When it comes to writing and maintaining SAS programs (are you ready for this shocker?), I use SAS Enterprise Guide almost exclusively. I know how to use all of the other tools, but this is where I'm most productive.

So, here's the question that I hear all of the time: Does SAS Enterprise Guide integrate with a source control system? The answer is No. But, it does integrate with the Windows file system. And the Windows file system integrates with source control.

Frankly, this approach is how I prefer to work anyway. Probably due to bad past experiences with source control integration in other IDEs, I prefer to deal with source control on the file system. When my content is ready to commit, I use the file system integration (usually in the form of Windows shell extensions) to review the commit, check differences and history, manage file merges (if needed), and actually commit the files.

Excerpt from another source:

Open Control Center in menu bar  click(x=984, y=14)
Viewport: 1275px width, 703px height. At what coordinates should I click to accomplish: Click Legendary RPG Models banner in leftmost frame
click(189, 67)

For example, here is a picture of one of my project directories where we're using Subversion. I'm using TortoiseSVN to access the repository. You can see the icon overlays that indicate the files that are up-to-date (green checks) and those that are modified locally (red exclamation).

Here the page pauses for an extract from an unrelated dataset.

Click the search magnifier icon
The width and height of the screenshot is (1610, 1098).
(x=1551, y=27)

How to enable relative file references

SAS Enterprise Guide allows you to link in SAS programs and external data files (such as Excel or CSV files), so you don't have to lock up all of your content in the project (EGP) file. When working with source control, you need to enable one additional trick: tell SAS Enterprise Guide to treat these file references as relative paths. (There's nothing like an absolute file path -- specific to your machine -- for messing up your collaboration effort.)

This setting is maintained per project. To set it:

  1. Select File->Project Properties. The Properties window appears.
  2. Select the File References tab.
  3. Check the box: "Use paths relative to the project for programs and importable files"

An example on github

To prove that this actually works, I "refactored" one of my own projects to share with you. It's the project that analyzes my Netflix rental/streaming history. I placed the Excel files in a "./data" subfolder, and all of the SAS programs in a "./programs" subfolder. These assets, combined with the process flow "recipes" within the project, should allow anybody to re-run my project and to replicate my results. (Note: these projects do assume a Local SAS session. If you don't have a Local SAS, you must use Tools->Project Maintenance to replace the server references for your environment.)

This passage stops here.